Matt About Town is sort of a new breed in our ranks. I doubt most Mets fans would begrudge Harvey his comely companions, his pauses for paparazzi on various red carpets, the great seats he gets at non-baseball sporting events. We’ll take whatever went into making him Matt Harvey, New York Mets ace, and whatever returns him to his rightful station. In the film, we meet a high school kid who considered the offer of a million-dollar signing bonus (Angels, third round, 2007) something of an insult and a college athlete who basically chased his UNC coach off the mound when he tried to preserve his arm for future endeavors. Self-confidence does not appear to have ever been a problem for Matt Harvey. Self-regard, either. That he sort of dismisses the idea that maybe the team’s owners don’t approve of all his activates isn’t gonna lose him any points with us.

Is the Matt we meet via E:60 lovable? Not particularly. Not a “bad guy,” especially considering the high-fashion threads we’re elated to see him wear between the white lines, but not exactly America’s sweetheart, either. Temperamentally, perhaps he can be framed as following in the footsteps of a different set of larger-than-life sportsmen.

• Future Mets attitude coach Bob Gibson is revered for barking Tim McCarver back behind the plate (“the only thing you know about pitching,” Gibby told his catcher, “is you can’t hit it”).

• Early Wynn legendarily reserved the right to knock down his own mother “if she were crowding the plate”.

• Leo Durocher pointedly preferred “ballplayers who come to kill you”.

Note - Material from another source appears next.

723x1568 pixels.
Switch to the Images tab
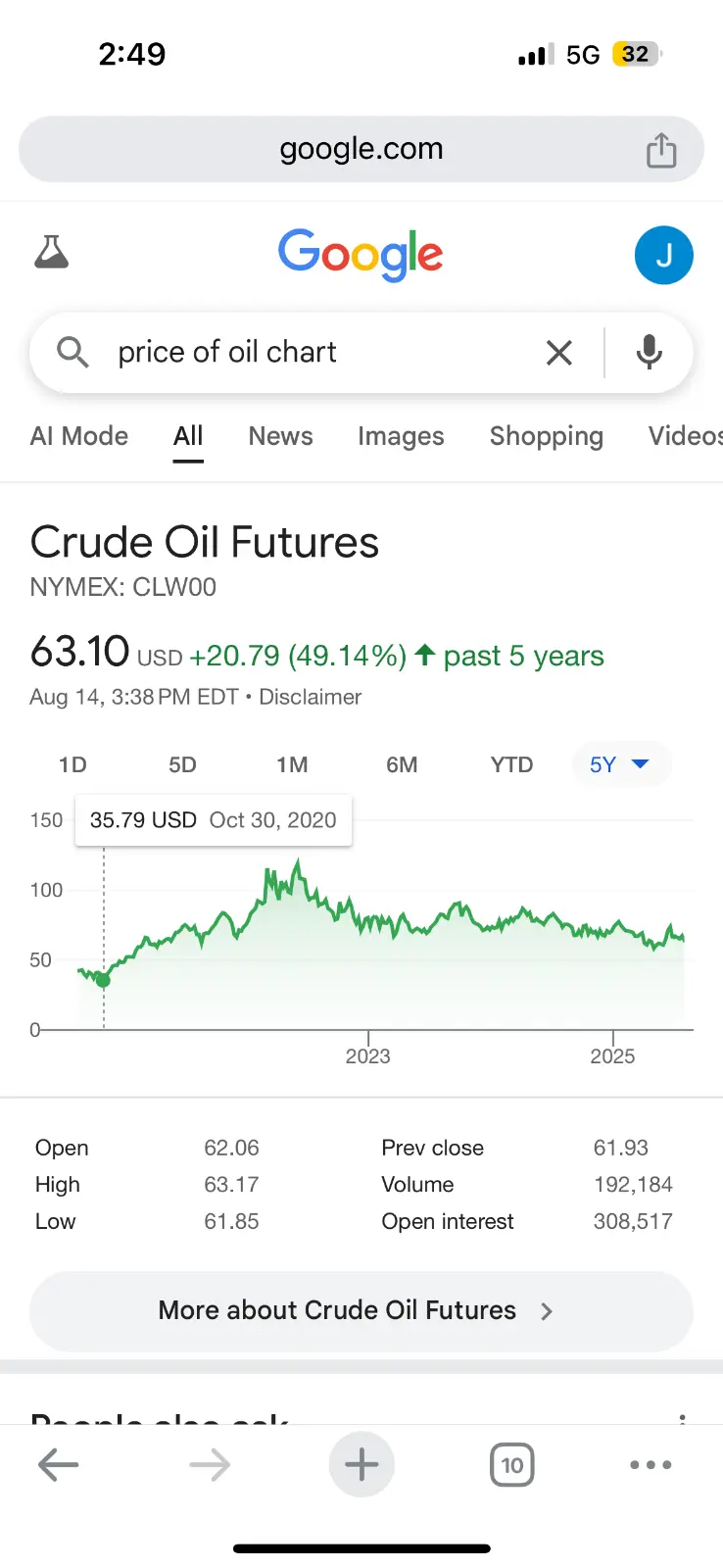tap(401, 436)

We’ve had our share of fellas who, in the Durocherian parlance, who when “they lose a ballgame, they go home, they have a nice dinner, they put their heads down on the pillow and go to sleep.” It’s not mentioned in this production, but Matt’s reaction to his first encounter with pitching a solid game but the Mets losing — “In my eyes, if we scored one run, I should have done my part and gotten zeroes, but I didn’t do that tonight. I didn’t do my job.” — told me he takes his pitching as seriously as any Met who’s ever dropped and driven. Take that attitude to the mound, you can take whatever attitude you like to go high-end clothes shopping.

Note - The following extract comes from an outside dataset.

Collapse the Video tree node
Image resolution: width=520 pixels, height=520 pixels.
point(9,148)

The feelgood payoff of The Dark Knight Rises is when we see Harvey return to action in Port St. Lucie…and do so for our favorite team. The haunting undertone arrives with the realization that Matt Harvey’s favorite team is Matt Harvey. Never mind that he rooted for some other New York ballclub as a kid or that he detoured to the Bronx one infamous evening last September to take advantage of his celebrity access to the hottest tickets going. (No, I didn’t care for his appearance at Jeter’s farewell, but I tried to look at it as him serving as the Mets’ special envoy to a veritable state funeral.) Matt Harvey, so relatively young, seems to have long ago shed his innocence as others might take off the baby weight. He has clearly figured out baseball is a business. When he speaks of his struggle to come all the way back, we relish that he’s a Met and we hope he’ll always be a Met, but you can feel him first and foremost looking out for No. 33.

You can’t blame him, but you wouldn’t mind maintaining a little illusion that when free agency eventually looms, he wouldn’t think of being ready to go.

***

While you’re waiting to watch Matt Harvey: The Dark Knight Rises, may we suggest a couple of entertaining features to enjoy in the interim.

Unhittable: Sidd Finch and the Tibetan Fastball is a 30 for 30 Short on Grantland.com that revisits the Siddsteria of right around this time of year in 1985. When we talk about Mets aces, it seems we only recall Finch’s unmatched exploits in early April. This delightful film [8] will explain why.

Crain’s New York Business Presents New York Stories presents one of the best going via a visit with Jay Goldberg at Bergino Baseball Clubhouse [9]. Watch this interview [10] and you’ll be rounding third and headed to 67 E. 11th St. in Manhattan to partake in Jay’s exquisite slice of our National Pastime. I realized on my last stop at his shop that when you approach his front door from the Broadway side, the awning that greets you says, simply, BASEBALL. Who wouldn’t want to run inside a store like that?